Diagnosis. Thallus erect-shrubby, non-inflated branches with abundant tubercles, base blackish on first mm, soralia plane, circular to elongated, remaining well-delimited by a thin cortical rim, even when aggregating, cortex mat, medulla very thin, axis very thick, with salazinic acid.
Type: Ecuador. Galápagos, Isla San Cristóbal, along trail to Ochoa, along the northern border of the National Park, 0°53.0'39.3''S, 89.0°33.0'18.8''W, 315 m alt., humid zone, vegetation with Citrus sinensis, Psidium guajava and Zanthoxylum fagara, slope 10° S, on branches of a fallen tree, 24-Aug-2008, Truong 1427 [holotype in CDS (39738); isotype in G]. %C/M/A: 8.5/4/75. Chemistry: usnic and salazinic acid.
Etymology. Named in appreciation of Patricia Jaramillo, the herbarium curator of the Charles Darwin Research station, for her friendship and continued support of the Galapagos Lichen Inventory.
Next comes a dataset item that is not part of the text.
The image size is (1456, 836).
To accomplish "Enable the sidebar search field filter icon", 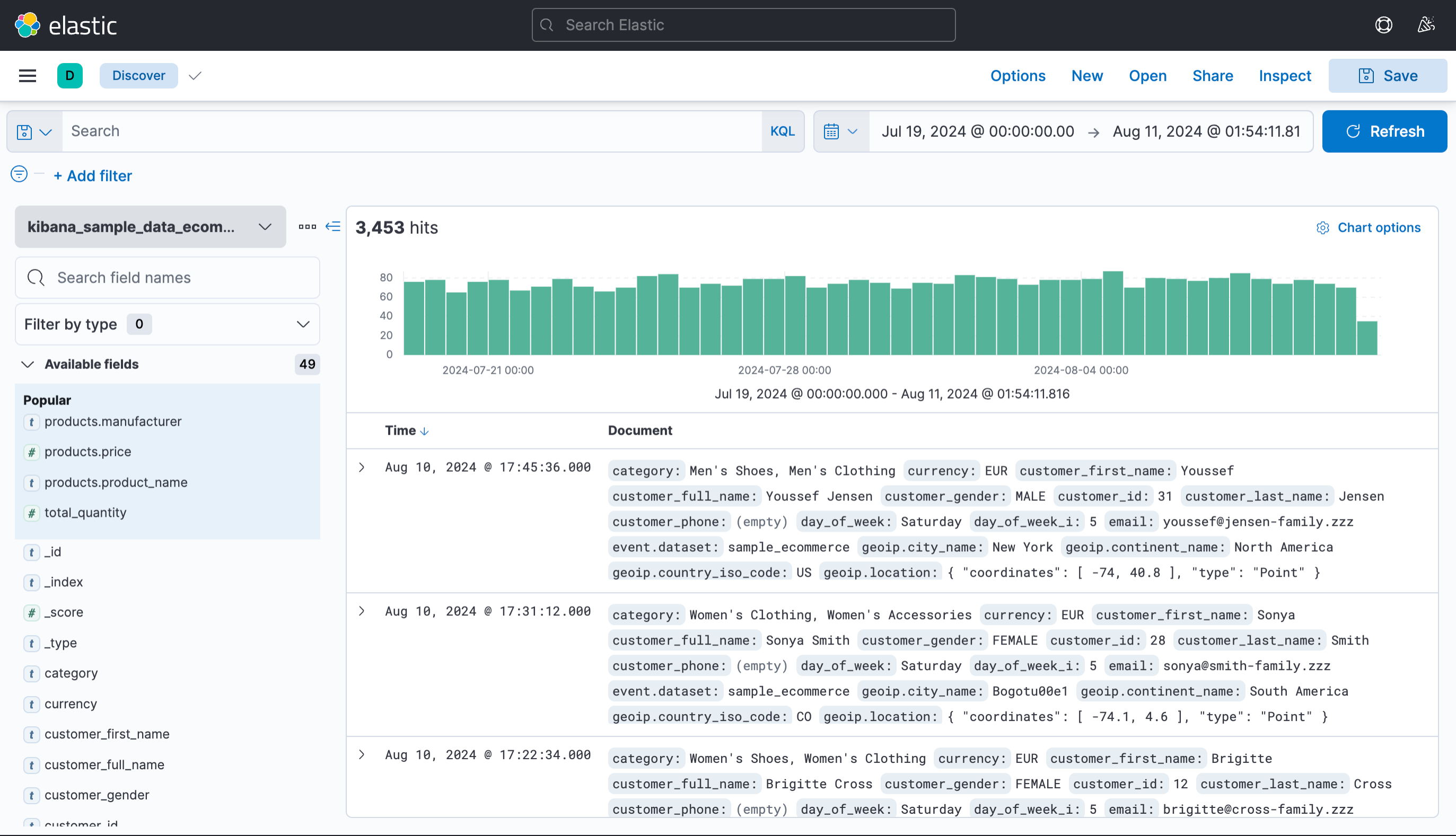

Description.Thallus erect-shrubby to subpendulous; ramifications ±isotomic-dichotomous; trunk blackish to brownish on the first mm (below first ramification), often with thin annular cracks extending on basal branches; branches cylindrical to irregular in diameter, not inflated; lateral branches not constricted at ramification; maculae absent; pseudocyphellae absent; papillae absent to sparse (see tubercles); tubercles typically abundant, hemispherical, later eroded at the tip; fibrils slender, scattered to abundantly distributed on branches; fibercles absent; soralia developing on the cortex of secondary and terminal branches, plane, circular to elongated, remaining well-delimited by a thin cortical rim even when crowded, enlarging almost to the branch diameter and/or becoming slightly capitate at maturity; isidiomorphs few to abundant, short; cortex epruinose, opaque, moderately thick, (9 –)10 –12.5(–13 %); medulla compact to dense (hyphae visible individually), very thin, 9 –11(–11.5 %); axis white, very thick (52.5 –)54 – 61(– 63.5 %), with an A/M-ratio > 4.5; apothecia and pycnidia not observed.
Chemistry. Medulla with salazinic acid [P+ yellow orange, K+ yellow turning deep red, C–, KC–].
Distribution and ecology. Presumably endemic to the Galapagos; it is a relatively rare species that mostly grows in the humid and upper transition zone, typically in exposed habitats, on fenceposts, small branches and twigs, shrubs and small trees.
Notes.Usnea patriciana can be recognized by the non-inflated branches bearing abundant tubercles, a distinctly black pigmentation at its base (although, unlike U. aff. columbiana not extending above the first ramification of the trunk), and by plane to slightly convex soralia remaining well-delimited by a thin cortical rim, even when crowded. In section its cortex appears mat and the axis is very broad (A/M-ratio > 4.5). The species belongs to a group of closely related species (see comments above on U. mayrhoferi). Most similar is U. brattiae, which, however, has a trunk that is mostly concolorous with the basal branches, rarely reddish brown. The trunk of U. patriciana is typically dark brown to blackish. Branches of U. patriciana are cylindrical to irregular, abundantly tuberculate, those of U. brattiae are regularly terete and lack tubercles. Soralia of U. patriciana are plane, distinctly delimited by a cortical rim. They are circular to elongate and at maturity become almost capitate, covering nearly the entire branch diameter. In U. brattiae soralia typically remain small and punctiform, they are not delimited by a rim. The cortex of U. patriciana is mat, thicker than the cortex of U. brattiae, which appears shiny in section. The medulla of both species is similar, compact, slightly thinner in U. brattiae. Usnea patriciana has an axis distinctly thinner than U. brattiae. The chemistry of U. brattiae appears to be more variable, with either salazinic or norstictic acid, sometimes with fatty acids, rarely with no secondary metabolites detected in its medulla. Only one chemotype is known from U. patriciana (salazinic acid).